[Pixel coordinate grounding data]
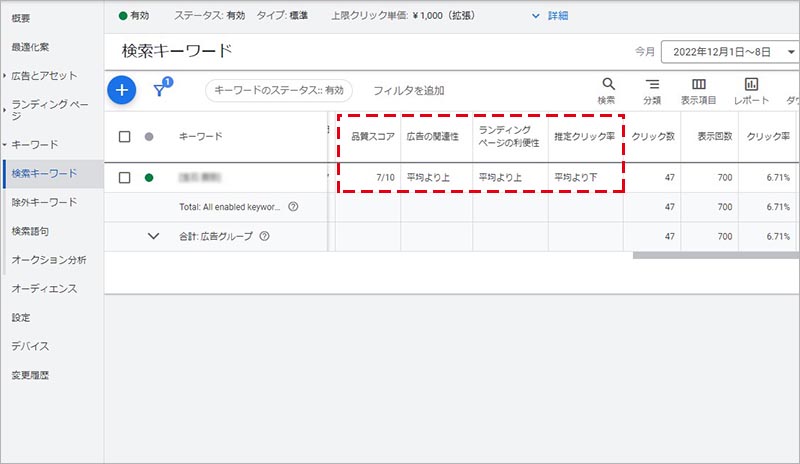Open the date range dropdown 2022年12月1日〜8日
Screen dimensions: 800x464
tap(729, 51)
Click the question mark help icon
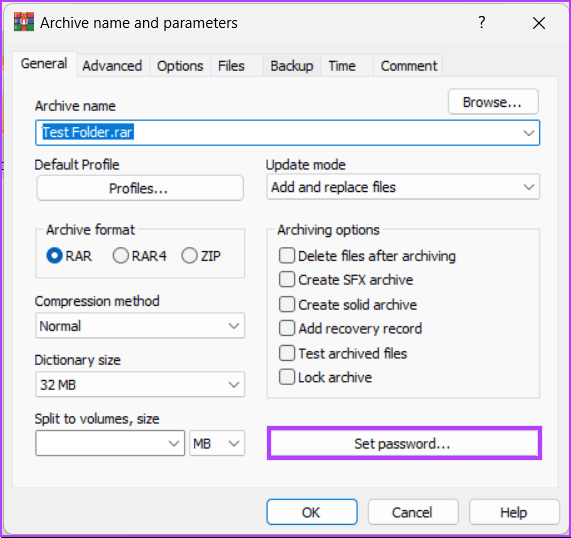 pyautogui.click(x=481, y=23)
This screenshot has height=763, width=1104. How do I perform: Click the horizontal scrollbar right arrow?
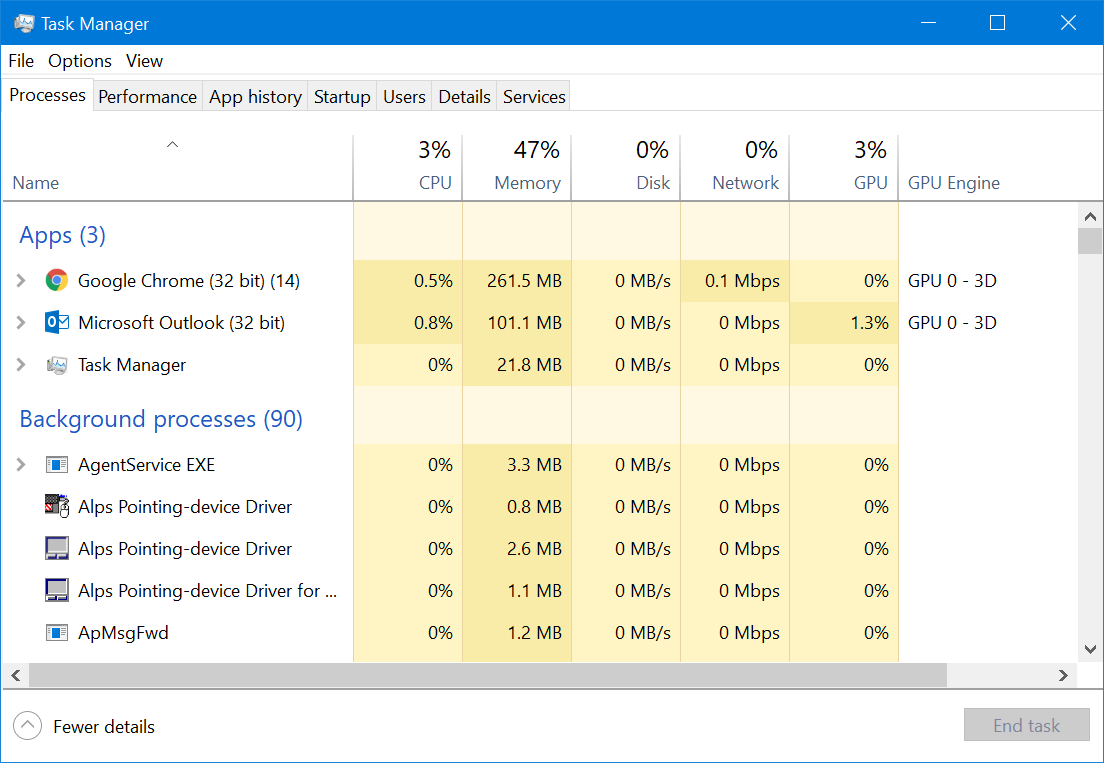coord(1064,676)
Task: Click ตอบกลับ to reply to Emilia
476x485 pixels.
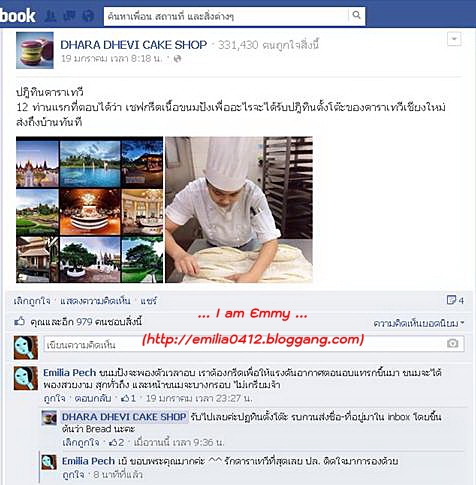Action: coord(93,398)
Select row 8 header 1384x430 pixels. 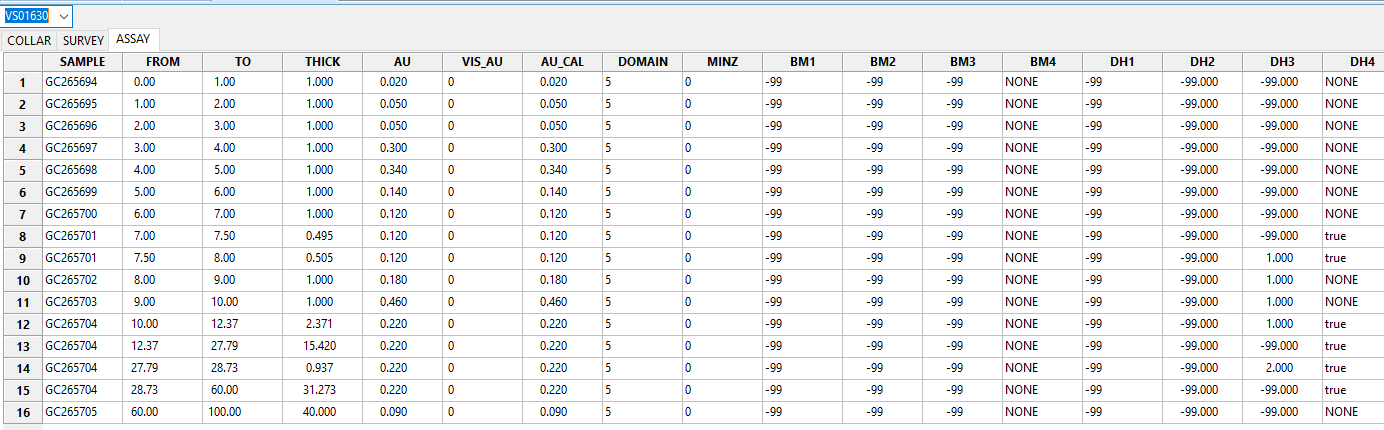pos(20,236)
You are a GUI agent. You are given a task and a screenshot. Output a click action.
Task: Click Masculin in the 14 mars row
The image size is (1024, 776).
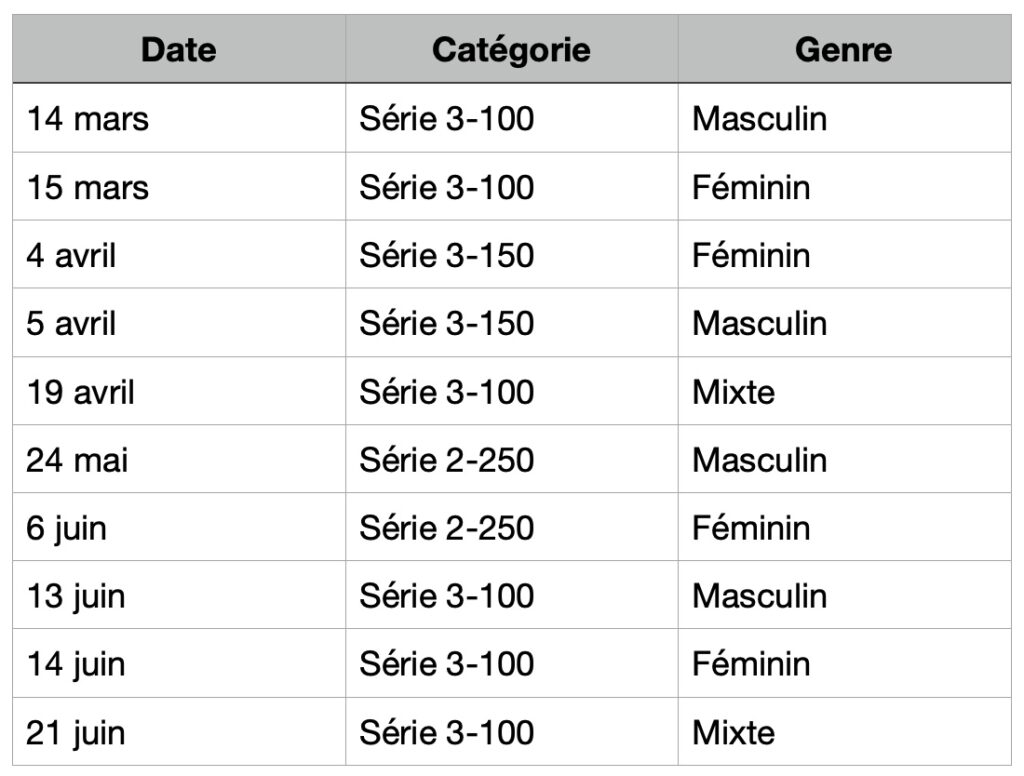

*Task goal*.
Extract the run of lines beginning with the line that holds "You are a GUI" and ending at the last line of the data, inclusive. Exclude any pictures from the copy.

*Completed exercise*.
You are a GUI agent. You are given a task and a screenshot. Output a click action.
Task: Click Masculin in the 14 mars row
The image size is (1024, 776).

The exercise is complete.